(I am offering an observation based on my reading and my life. This blog post is not a substitute for therapy or medical treatment from licensed practitioners. This post is for information and reflection purposes only. I offer it because it has been helpful to me.)
“You only have one emotional spigot.”
That’s it. You cannot selectively turn some emotions off while being free to feel others. You can, to a certain extent, choose how much to feel. You cannot select which feelings to feel and which not to. If you choose to hide, run from, or otherwise turn off painful emotions, you will be turning off your ability to feel positive emotions as well. You cannot, for instance, refuse to feel your grief without diminishing your ability to experience joy.
Freud suggested that depression might be anger turned inward. By refusing to acknowledge their anger, a person may unwittingly disable their ability to feel joy as well.
Here is your $10 word for the day: Anhedonia. (My spell checker thinks it is not a word, but it is.) Anhedonia is a symptom of Major Depressive Disorder. It is the loss of interest in activities that one previously found enjoyable or rewarding. You only have one emotional spigot. Click To Tweet
I read a blog recently about a woman who described herself as “emotionally flat-lined.” Her treatment team told her that depression was anger turned inward and she would not get better if she didn’t get rid of her anger. She didn’t believe them because she wasn’t caring about anything at that point. But because she trusted them she took their advice. Her solution put on steel-toed boots, grab a metal baseball bat, and go to a nearby junkyard. With permission, she beat the crud out of a pickup truck. She surprised herself with the amount of anger pent up insider. Upon hearing about her personal “therapy” session, her treatment team suggested that such an approach carried with it emotional and physical dangers of its own. But she felt better. (CLICK HERE to read that post.)

**DATA RECORDS**
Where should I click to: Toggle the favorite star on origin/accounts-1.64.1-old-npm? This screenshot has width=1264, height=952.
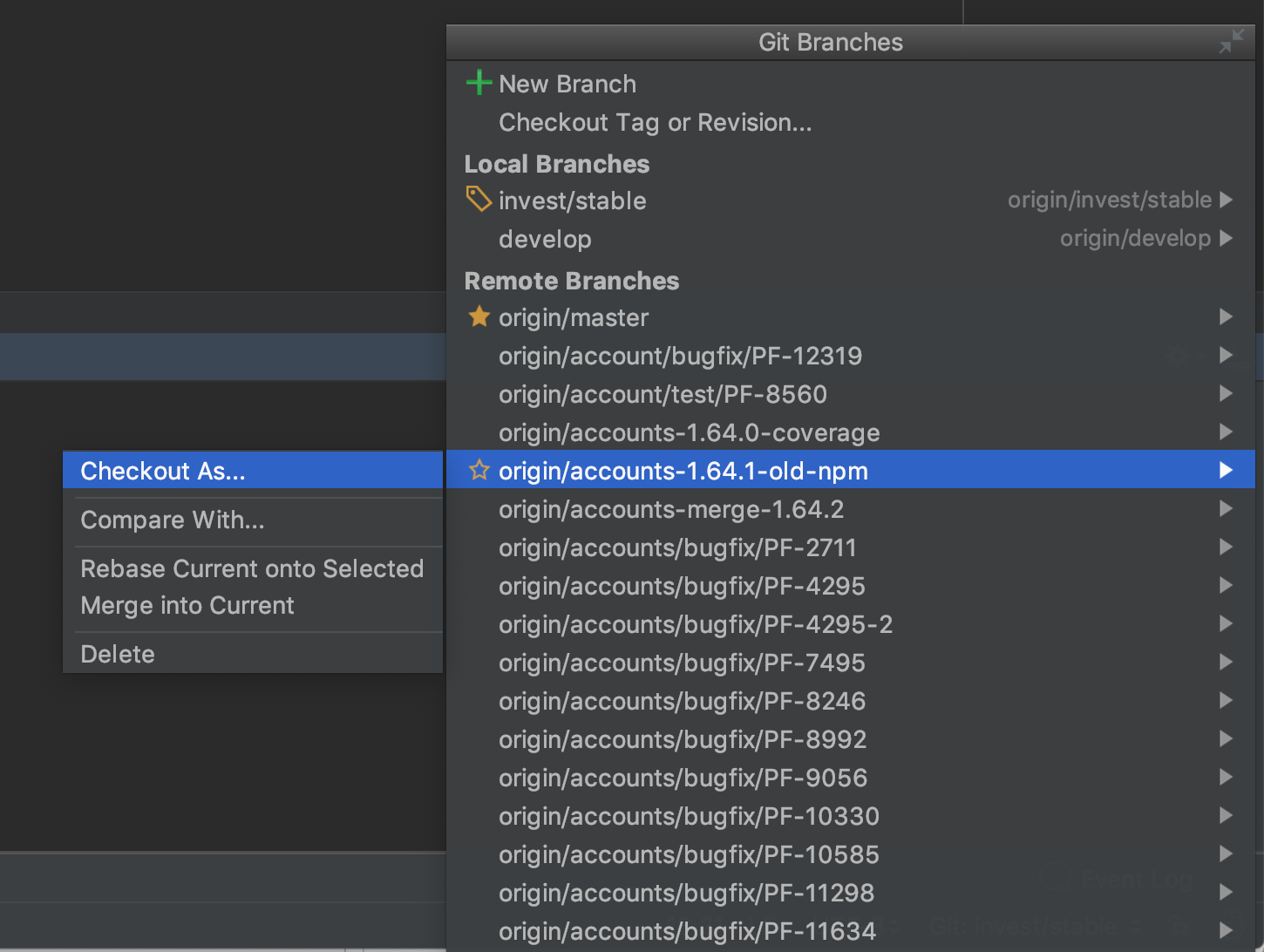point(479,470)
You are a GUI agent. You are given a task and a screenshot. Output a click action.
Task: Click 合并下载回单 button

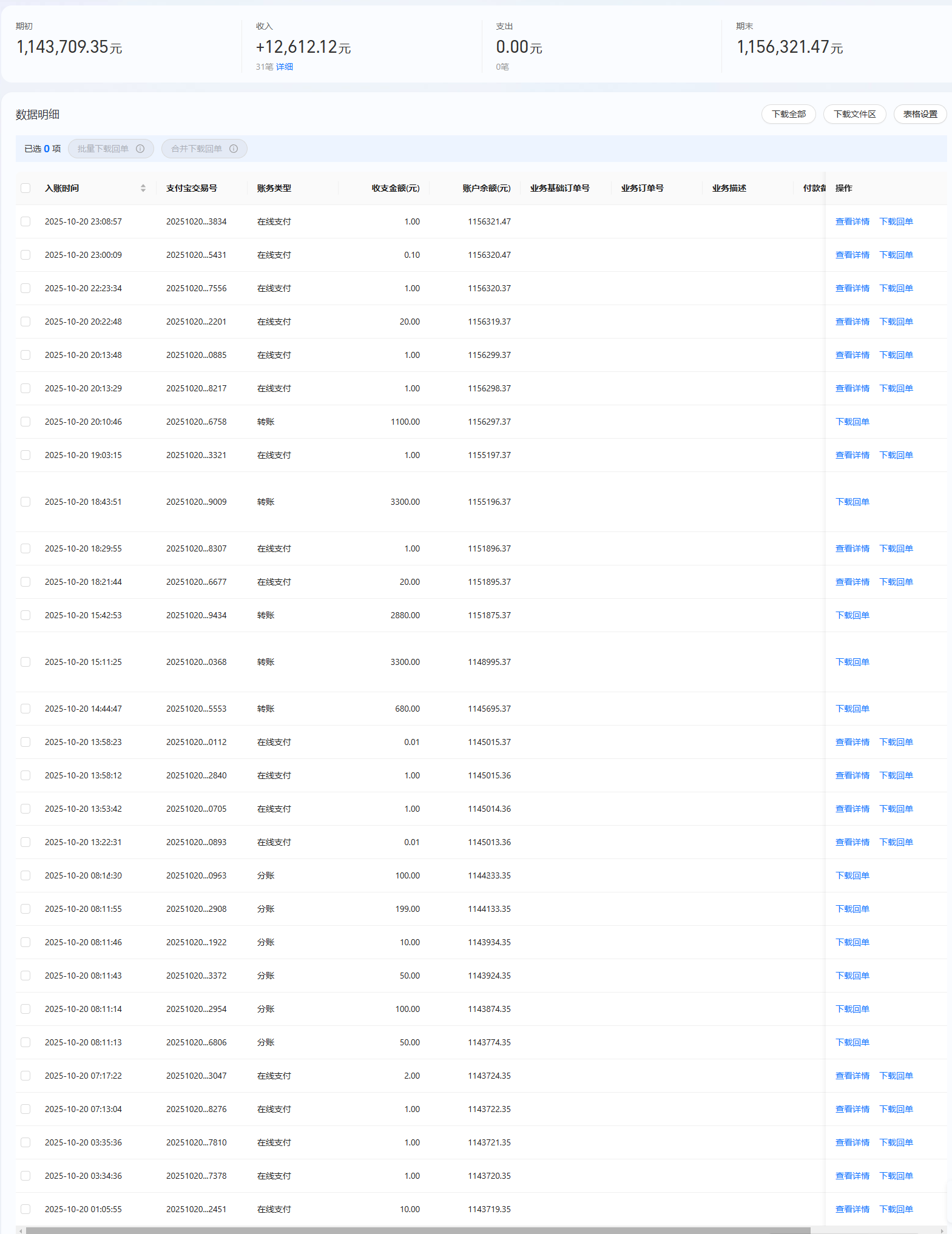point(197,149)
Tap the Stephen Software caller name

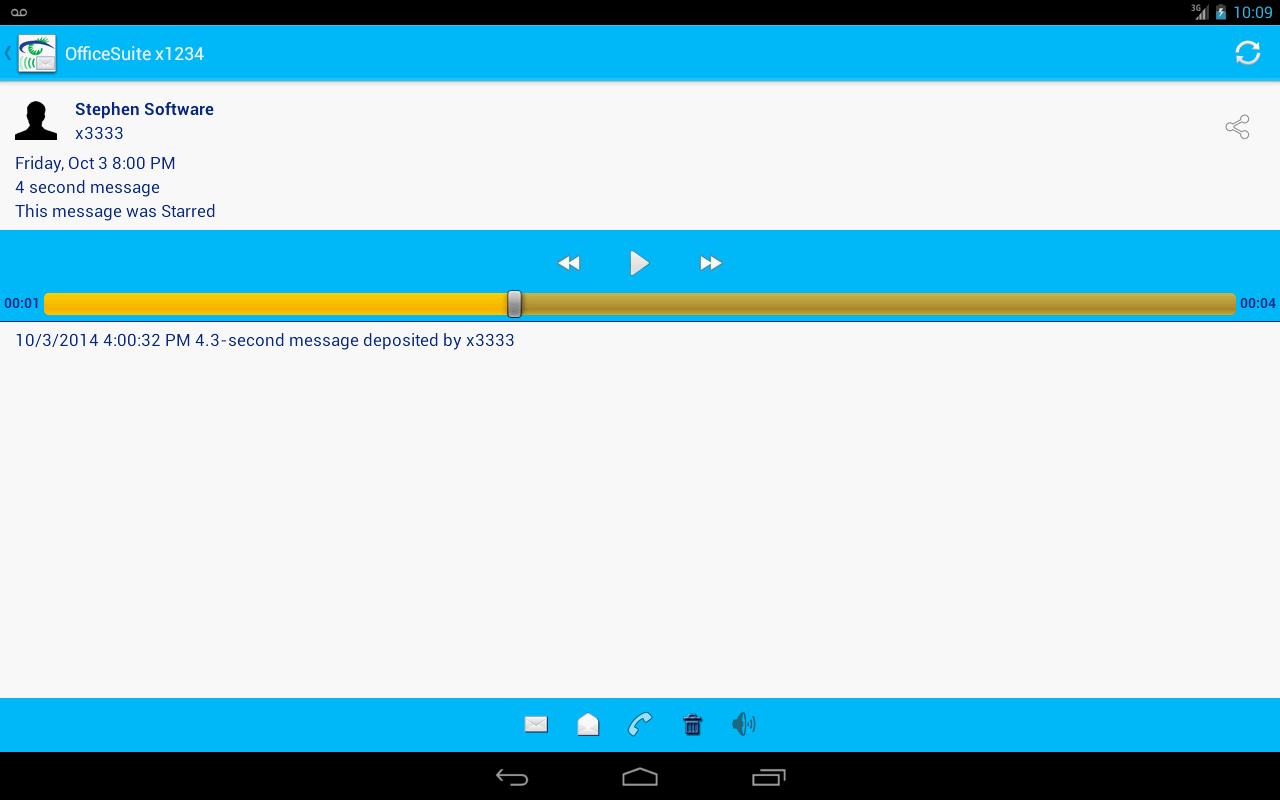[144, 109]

**YOUR INSTRUCTIONS**
In the blog post about the emotional spigot, how is anhedonia defined?

**YOUR RESPONSE**
It is the loss of interest in activities that one previously found enjoyable or rewarding.